Research papers on Endymion by John Keats can focus on the romantic aspects of the poem, the Miltonic style of the poem or you may want to compare and contrast Keats' romantic works versus his other styles. Paper Masters will explicate any John Keats poem you need explained in a custom research paper.
By the time Keats' long verse poem "Endymion: A Poetic Romance" was published in 1818, the Romantic program had largely been established and there were a number of artists working in romanticism in literature. Despite the fact that "Endymion" embodies many of the Romantic preoccupations, it was harshly criticized upon publication, and Keats later abandoned the Miltonic style that he had employed throughout the poem. Literature research papers on Endymion illustrate that Keats was one of the greatest of Romantic Poets.
Keats' greatest romantic poems include:
- Ode to a Nightingale
- Ode on a Grecian Urn
Although his later works were written in a more organic mode, Keats did not abandon the principle thematic concerns of Endymion. Clearly, one of the chief preoccupations of the poem is with romantic and erotic love. Another important theme in the poem is the quest for ideal beauty and love.

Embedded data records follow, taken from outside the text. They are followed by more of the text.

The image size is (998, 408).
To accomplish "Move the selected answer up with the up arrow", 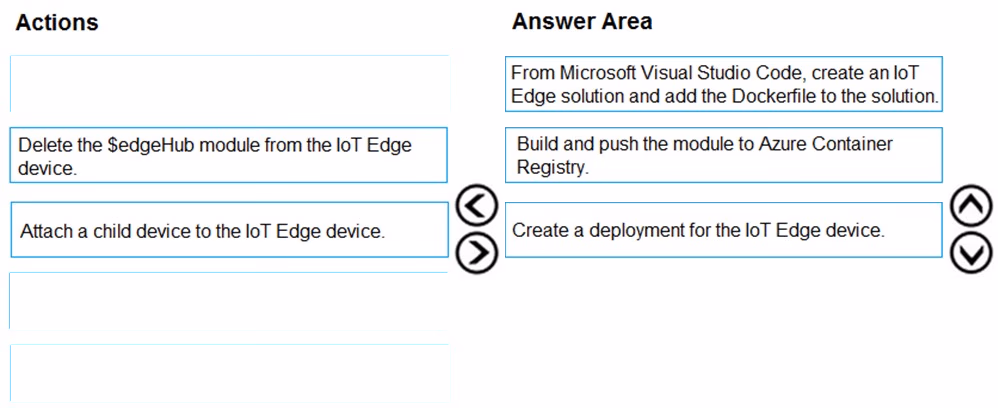I will coord(971,206).
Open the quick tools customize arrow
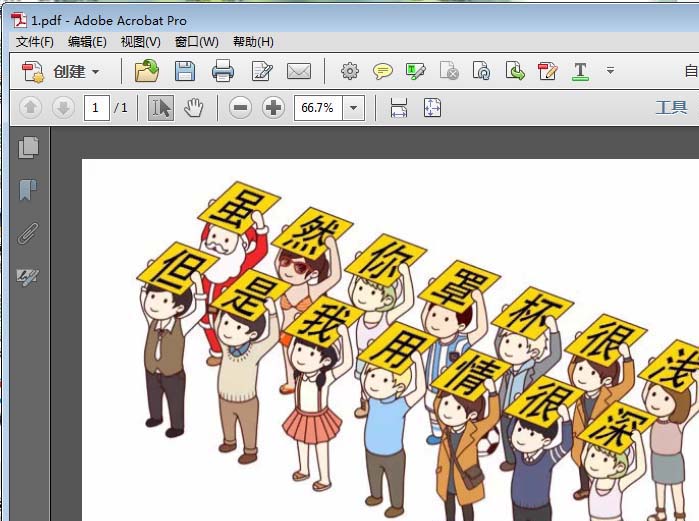 tap(610, 71)
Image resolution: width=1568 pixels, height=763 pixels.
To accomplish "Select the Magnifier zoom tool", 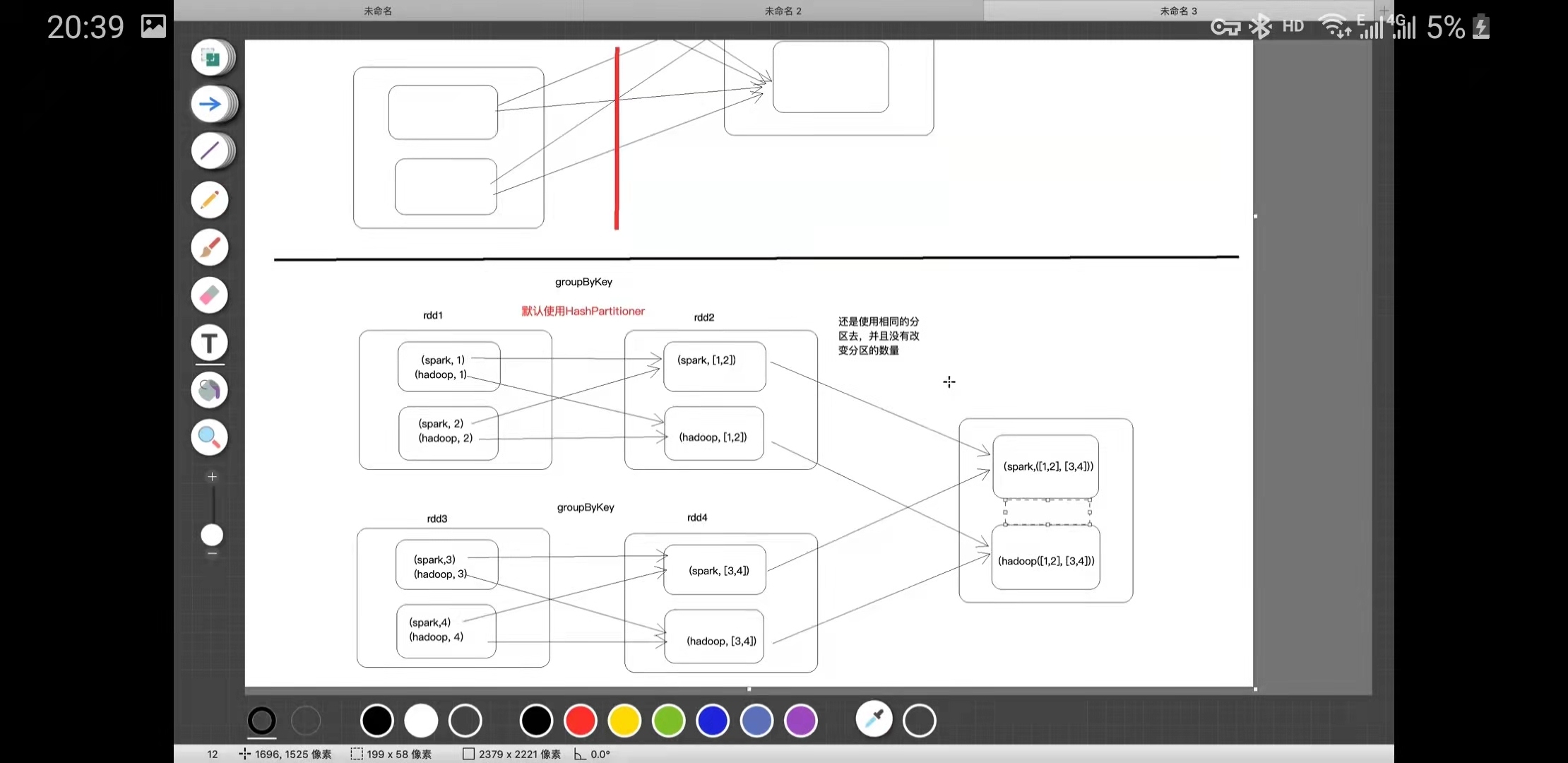I will tap(210, 437).
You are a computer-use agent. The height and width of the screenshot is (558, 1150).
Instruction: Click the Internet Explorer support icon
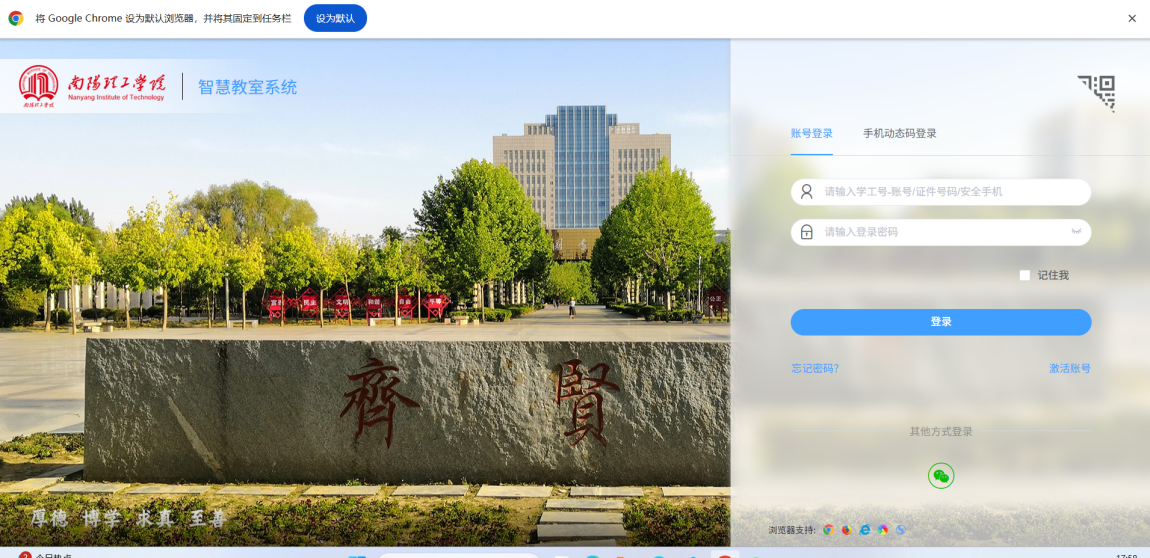click(864, 530)
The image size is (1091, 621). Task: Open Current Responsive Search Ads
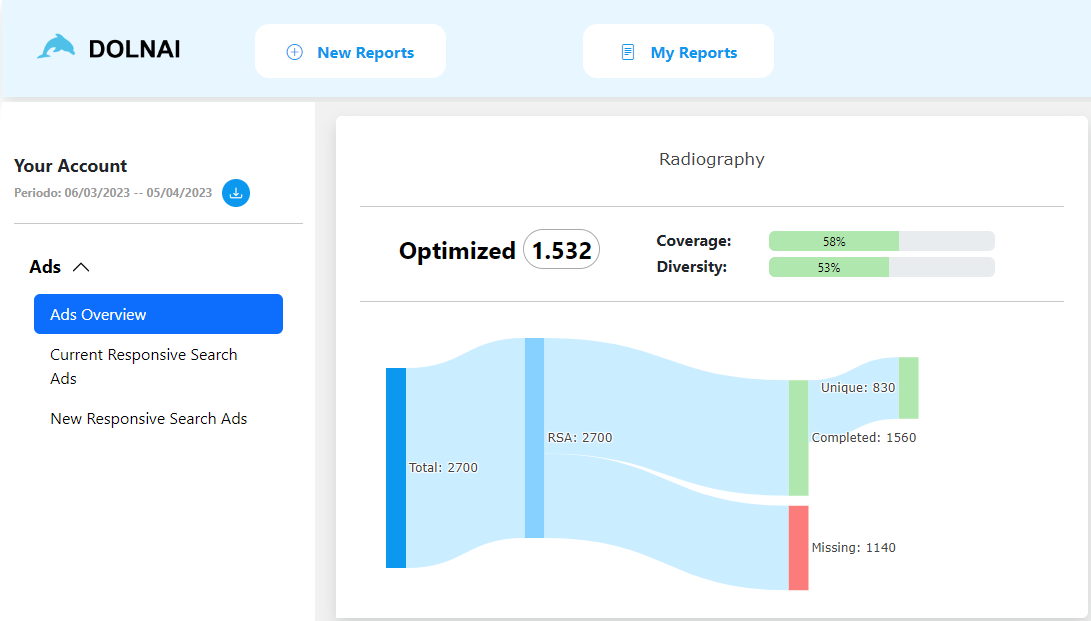143,366
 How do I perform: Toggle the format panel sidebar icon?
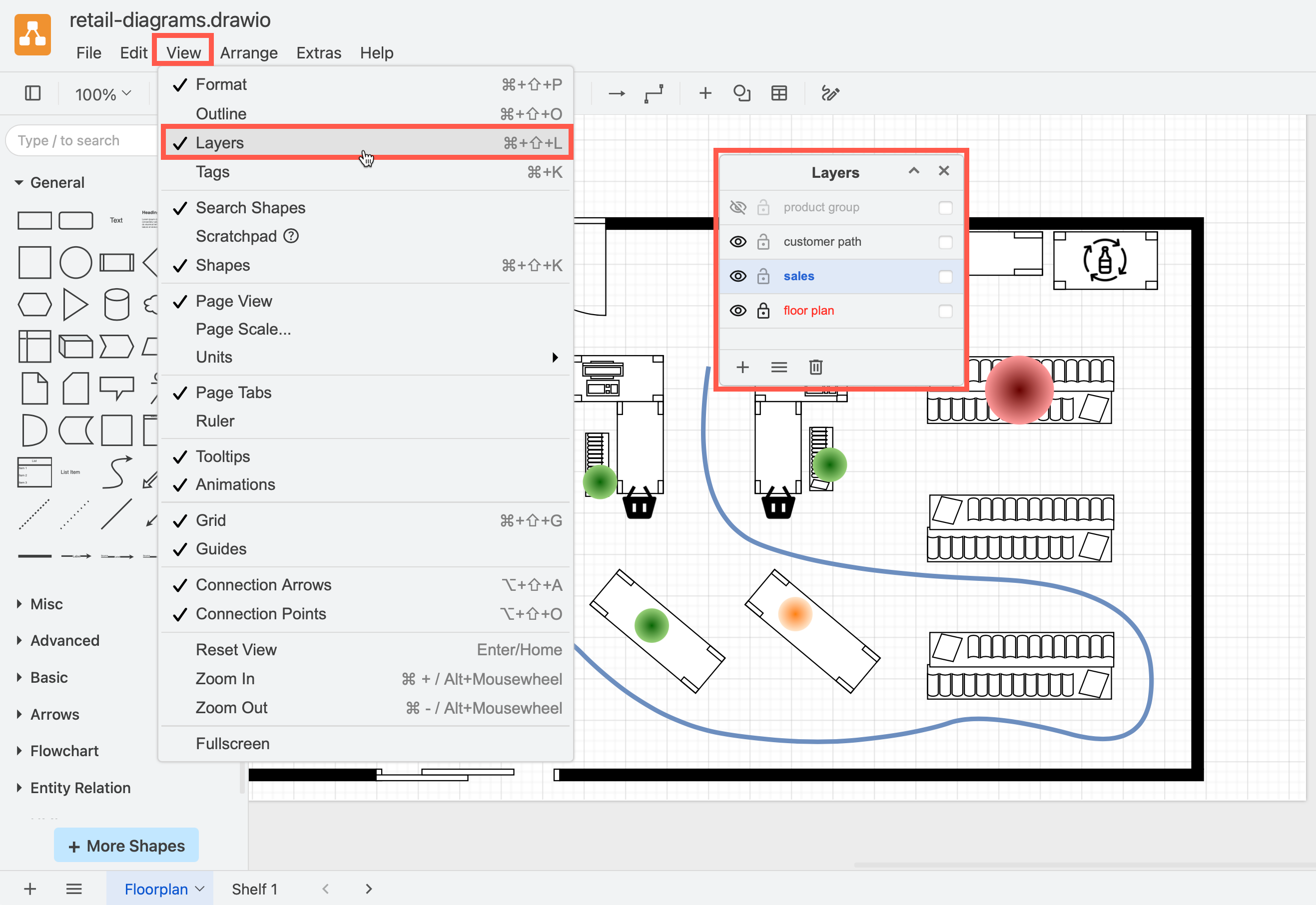click(32, 92)
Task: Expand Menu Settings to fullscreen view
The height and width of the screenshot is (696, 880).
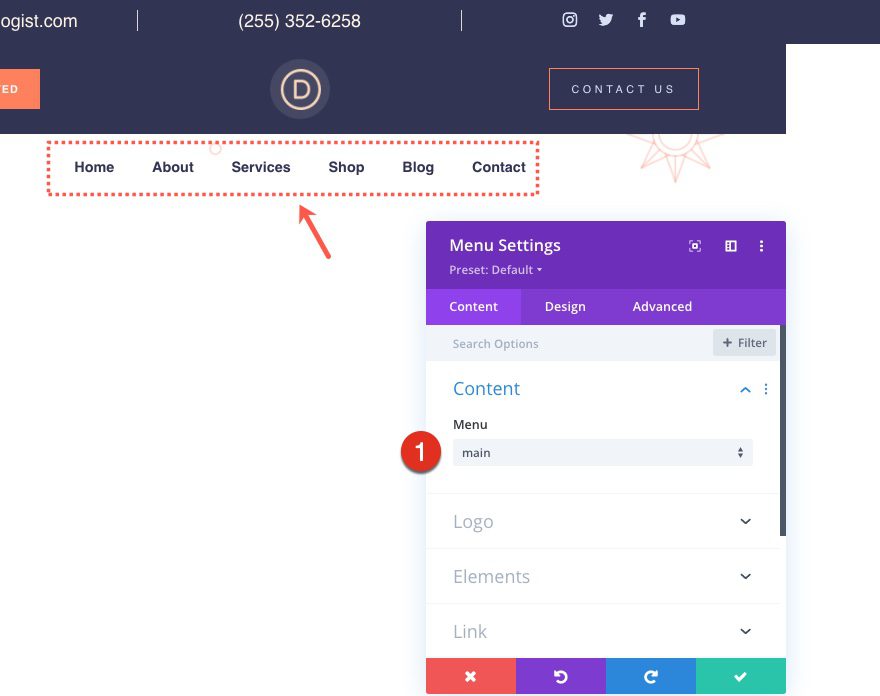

The romantic and erotic love in Endymion is represented in a way that signals not only the heightened sensuality of Romanticism, but also the linkage between romantic and erotic love and the creative process and the power of the imagination to change the parameters of the experienced world. Endymion's quest for love is equated with the creative imagination and its constant search for enlightenment, which is embodied physically in this poem through the recurrent images of sun and moonlight. In this way, Keats merges two of the major preoccupations of Romanticism, namely, the privileging of the sensual as well as the unique mechanism of the creative imagination.
Ideal beauty, which was a major theme throughout Keats' entire oeuvre, plays a major role in Endymion as well. Two significant interpretations can be made of the role of ideal beauty in the piece, both of which deal with the protracted Garden of Eden system of allegory that is present in the poem. As discussed previously, the longing for a past age or era is a trope that runs throughout Romantic art. This trope is represented in Keats' classical choice of subject matter, as well as in the repeated references to an idyllic state that resembles biblical descriptions of a prelapsarian Eden, the quintessential "golden era."